Rileva in materia, la Convenzione del Consiglio d’Europa sulla lotta contro la tratta degli esseri umani del 16 maggio 2005 (c.d. Convenzione di Varsavia), la quale adottando una prospettiva fondata sulla tutela dei diritti umani, ha introdotto il concetto dell’identificazione delle vittime di tratta e una causa di non punibilità per i reati commessi in condizione di costrizione quali presupposti indefettibili per far emergere il fenomeno criminale e sviluppare le misure di protezione e promozione delle persone trafficate di cui sono violati diritti inalienabili quali la libertà e la stessa dignità.

Anche la Corte EDU ha incluso la tratta nell’art. 4 CEDU che vieta la schiavitù, la servitù e il lavoro forzato.

L’Italia ha attuato la Direttiva 2011/36/UE con il d.lgs. 4 marzo 2014, n. 24 che, oltre ad introdurre norme penali e disposizioni sulle persone vulnerabili, ha previsto un articolato sistema di emersione del fenomeno criminale centrato sul sostegno alle vittime di tratta anche quando non possano o non intendano rivolgersi all’Autorità giudiziaria.

L’articolato panorama dell’ordinamento sovranazionale, recepito nel nostro sistema interno, impone di riconoscere come momento cruciale nella lotta al fenomeno transnazionale delittuoso di tratta, il principio di non incriminazione della vittima.

Sul punto, la Suprema Corte ribadisce che una delle principali conseguenze giuridiche del costituire la tratta una violazione dei diritti umani delle vittime, è proprio il principio della loro non incriminazione per reati commessi in connessione o come conseguenza della condizione di asservimento cui sono gravemente sottoposti.

Un principio che risponde al generale baluardo di non contraddizione dell’ordinamento giuridico che, nel condannare la condotta di chi pone in essere un delitto in condizioni di asservimento con gravi violazioni dei propri diritti umani inalienabili, finirebbe per annientare il ventaglio di tutele di diritti e libertà previste.

La principale questione da dover affrontare, secondo la Cassazione, è quella riguardante la presenza, nell’ordinamento interno, di strumenti che prevedano la non punibilità delle vittime di tratta per il loro coinvolgimento in attività illecite cui siano state obbligate con abuso della loro posizione di vulnerabilità o di qualsiasi altra situazione rispetto alla quale la persona coinvolta non abbia alternative reali ed accettabili alla propria condizione di sottomissione.

La questione s’impone in virtù dell’assenza nel nostro ordinamento di una norma specifica che sancisca il principio di non punibilità per le vittime di tratta.

Il vuoto normativo viene colmato mediante un’interpretazione conforme alle Convezioni del Consiglio d’Europa e alla normativa euro-unitaria, della norma generale codificata nell’art. 54 cod. pen.
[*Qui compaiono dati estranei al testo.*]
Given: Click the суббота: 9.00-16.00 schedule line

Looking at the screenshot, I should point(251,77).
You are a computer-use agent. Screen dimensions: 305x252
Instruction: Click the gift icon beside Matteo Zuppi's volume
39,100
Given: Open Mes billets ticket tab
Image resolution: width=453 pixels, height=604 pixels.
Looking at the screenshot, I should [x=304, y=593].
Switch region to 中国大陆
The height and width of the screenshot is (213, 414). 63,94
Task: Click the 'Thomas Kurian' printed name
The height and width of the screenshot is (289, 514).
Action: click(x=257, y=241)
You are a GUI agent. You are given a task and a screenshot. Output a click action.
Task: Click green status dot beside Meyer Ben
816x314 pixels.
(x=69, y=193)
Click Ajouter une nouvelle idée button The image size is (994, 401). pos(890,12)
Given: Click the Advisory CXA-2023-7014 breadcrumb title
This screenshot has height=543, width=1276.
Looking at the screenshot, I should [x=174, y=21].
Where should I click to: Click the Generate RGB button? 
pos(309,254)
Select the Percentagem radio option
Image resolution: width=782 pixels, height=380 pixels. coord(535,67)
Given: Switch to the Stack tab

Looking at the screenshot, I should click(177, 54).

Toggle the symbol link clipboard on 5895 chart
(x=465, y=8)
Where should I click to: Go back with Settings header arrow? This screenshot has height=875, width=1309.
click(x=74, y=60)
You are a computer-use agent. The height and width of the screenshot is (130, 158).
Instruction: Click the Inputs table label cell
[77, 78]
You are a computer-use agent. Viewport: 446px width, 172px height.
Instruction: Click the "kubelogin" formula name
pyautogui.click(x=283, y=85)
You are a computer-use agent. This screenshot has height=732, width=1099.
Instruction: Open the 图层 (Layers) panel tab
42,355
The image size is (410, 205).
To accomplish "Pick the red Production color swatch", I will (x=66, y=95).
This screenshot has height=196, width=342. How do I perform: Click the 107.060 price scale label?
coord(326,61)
Il giudice quando si trova a dover operare il bilanciamento tra opposti interessi in relazione a reati commessi dalle vittime di tratta è tenuto ad interpretare l’art. 54 cod. pen. in maniera conforme alla lettera e alla ratio degli obblighi internazionali cui l’Italia è sottoposta.

(…)

Dispositivo

Annulla la sentenza impugnata nei confronti di O.M. e rinvia per nuovo giudizio ed altra Sezione della Corte d’Appello di Roma.

Dichiara inammissibile il ricorso di O.L. e condanna il ricorrente al pagamento delle spese processuali e della somma di euro tremila in favore della Cassa delle ammende.